- Prompt 1: From the conversation about telling better behind-the-scenes stories, copy the passage starting with "Rich: Alright. So" and going on through "do you think?".

BEGIN Text to read

Rich: Alright. So I have tried Instagram stories and I may have tried Snapchat stories once or twice, and generally what happens is I’m really active for a solid day and then I’m like, who cares about my day going to In N Out Burger in Arizona or whatever it is, or the bike ride that I took. So Kate I want you to coach me to tell better stories. And you can use me as an example, you can use a client as an example, but for my day either I’m doing flyte new media stuff talking to clients about digital marketing stuff, or I’m doing Agents of Change stuff preparing for the next conference or preparing for the next podcast. What kind of behind the scenes stuff would an audience of a community care about to actually watch my story do you think?
Kate: I think the way that people look at content nowadays is all about behind the scenes. People want to know why, or how, or where you’re spending your day and how that content really comes at the end all pretty and packaged. So when you’re showing your day I think it’s really interesting. An example I did is I worked with social media influencers and YouTube stars this summer for an app called Dote – it’s a fashion app – and we would do really nice Instagram posts that would gets tons of engagement because these girls have so much influence and they’d get 10,000 ‘likes’. But every day we would also show their behind the scenes of how they’re doing their videos or how they’re getting fashion or what clothes they’re going to wear.

END Text to read

- Prompt 2: Repeat the records below verbatim, from the first line of the records through the line with "(x=34, y=754)", and nothing beyond those lines.

BEGIN Supplied material

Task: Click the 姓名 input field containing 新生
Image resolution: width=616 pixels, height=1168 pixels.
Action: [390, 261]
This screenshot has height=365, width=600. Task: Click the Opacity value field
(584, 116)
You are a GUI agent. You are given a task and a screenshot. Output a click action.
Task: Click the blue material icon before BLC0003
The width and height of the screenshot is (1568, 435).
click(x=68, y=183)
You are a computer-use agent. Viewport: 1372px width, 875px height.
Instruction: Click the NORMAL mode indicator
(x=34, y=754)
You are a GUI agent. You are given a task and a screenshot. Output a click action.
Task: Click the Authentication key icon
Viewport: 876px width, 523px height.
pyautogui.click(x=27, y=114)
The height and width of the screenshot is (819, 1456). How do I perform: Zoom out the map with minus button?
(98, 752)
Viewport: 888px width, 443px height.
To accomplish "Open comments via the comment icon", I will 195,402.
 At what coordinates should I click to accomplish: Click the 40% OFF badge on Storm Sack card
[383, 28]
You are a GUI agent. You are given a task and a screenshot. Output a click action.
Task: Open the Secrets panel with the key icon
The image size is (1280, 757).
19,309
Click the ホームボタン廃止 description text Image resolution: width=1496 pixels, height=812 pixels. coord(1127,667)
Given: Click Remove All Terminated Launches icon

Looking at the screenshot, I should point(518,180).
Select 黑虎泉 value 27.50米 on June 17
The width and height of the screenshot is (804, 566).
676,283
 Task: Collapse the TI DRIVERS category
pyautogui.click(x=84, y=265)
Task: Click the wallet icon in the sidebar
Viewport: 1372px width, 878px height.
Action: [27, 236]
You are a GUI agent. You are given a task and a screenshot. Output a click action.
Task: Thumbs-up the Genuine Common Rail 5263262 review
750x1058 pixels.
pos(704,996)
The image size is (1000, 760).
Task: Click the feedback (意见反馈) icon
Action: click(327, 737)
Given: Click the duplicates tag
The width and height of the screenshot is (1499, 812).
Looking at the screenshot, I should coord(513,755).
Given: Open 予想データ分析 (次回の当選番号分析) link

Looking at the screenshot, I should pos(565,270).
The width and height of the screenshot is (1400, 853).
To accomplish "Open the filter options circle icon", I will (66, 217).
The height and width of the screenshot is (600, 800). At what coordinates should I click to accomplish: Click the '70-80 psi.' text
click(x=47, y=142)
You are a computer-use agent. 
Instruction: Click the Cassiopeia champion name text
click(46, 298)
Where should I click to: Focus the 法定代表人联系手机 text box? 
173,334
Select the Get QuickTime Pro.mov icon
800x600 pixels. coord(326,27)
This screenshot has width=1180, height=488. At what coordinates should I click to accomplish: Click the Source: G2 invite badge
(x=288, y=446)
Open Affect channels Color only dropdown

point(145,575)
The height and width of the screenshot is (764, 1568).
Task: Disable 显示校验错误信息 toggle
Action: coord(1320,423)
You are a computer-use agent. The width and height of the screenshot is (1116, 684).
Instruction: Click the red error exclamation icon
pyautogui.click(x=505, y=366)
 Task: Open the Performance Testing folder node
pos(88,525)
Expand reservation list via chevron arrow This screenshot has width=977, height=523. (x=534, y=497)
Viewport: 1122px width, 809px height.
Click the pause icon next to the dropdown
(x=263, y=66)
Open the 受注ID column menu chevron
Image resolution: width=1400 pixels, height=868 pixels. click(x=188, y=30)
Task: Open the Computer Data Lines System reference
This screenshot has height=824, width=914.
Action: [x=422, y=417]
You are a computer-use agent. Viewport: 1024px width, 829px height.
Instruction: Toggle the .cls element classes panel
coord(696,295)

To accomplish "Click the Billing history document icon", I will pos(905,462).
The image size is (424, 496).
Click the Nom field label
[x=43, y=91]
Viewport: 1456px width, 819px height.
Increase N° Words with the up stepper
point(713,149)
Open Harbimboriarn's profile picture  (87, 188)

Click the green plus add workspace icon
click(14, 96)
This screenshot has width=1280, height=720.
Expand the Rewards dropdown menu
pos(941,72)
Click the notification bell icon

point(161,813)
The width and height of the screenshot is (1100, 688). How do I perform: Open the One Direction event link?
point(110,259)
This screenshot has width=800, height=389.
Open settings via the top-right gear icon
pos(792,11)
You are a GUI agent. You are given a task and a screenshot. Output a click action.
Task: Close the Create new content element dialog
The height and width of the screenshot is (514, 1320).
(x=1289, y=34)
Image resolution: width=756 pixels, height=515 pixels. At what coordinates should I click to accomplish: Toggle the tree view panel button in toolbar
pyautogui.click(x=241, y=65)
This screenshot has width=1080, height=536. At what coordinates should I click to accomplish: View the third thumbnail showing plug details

END Supplied material

- Full output 1:
Rich: Alright. So I have tried Instagram stories and I may have tried Snapchat stories once or twice, and generally what happens is I’m really active for a solid day and then I’m like, who cares about my day going to In N Out Burger in Arizona or whatever it is, or the bike ride that I took. So Kate I want you to coach me to tell better stories. And you can use me as an example, you can use a client as an example, but for my day either I’m doing flyte new media stuff talking to clients about digital marketing stuff, or I’m doing Agents of Change stuff preparing for the next conference or preparing for the next podcast. What kind of behind the scenes stuff would an audience of a community care about to actually watch my story do you think?

- Full output 2:
Task: Click the 姓名 input field containing 新生
Image resolution: width=616 pixels, height=1168 pixels.
Action: [390, 261]
This screenshot has height=365, width=600. Task: Click the Opacity value field
(584, 116)
You are a GUI agent. You are given a task and a screenshot. Output a click action.
Task: Click the blue material icon before BLC0003
The width and height of the screenshot is (1568, 435).
click(x=68, y=183)
You are a computer-use agent. Viewport: 1372px width, 875px height.
Instruction: Click the NORMAL mode indicator
(x=34, y=754)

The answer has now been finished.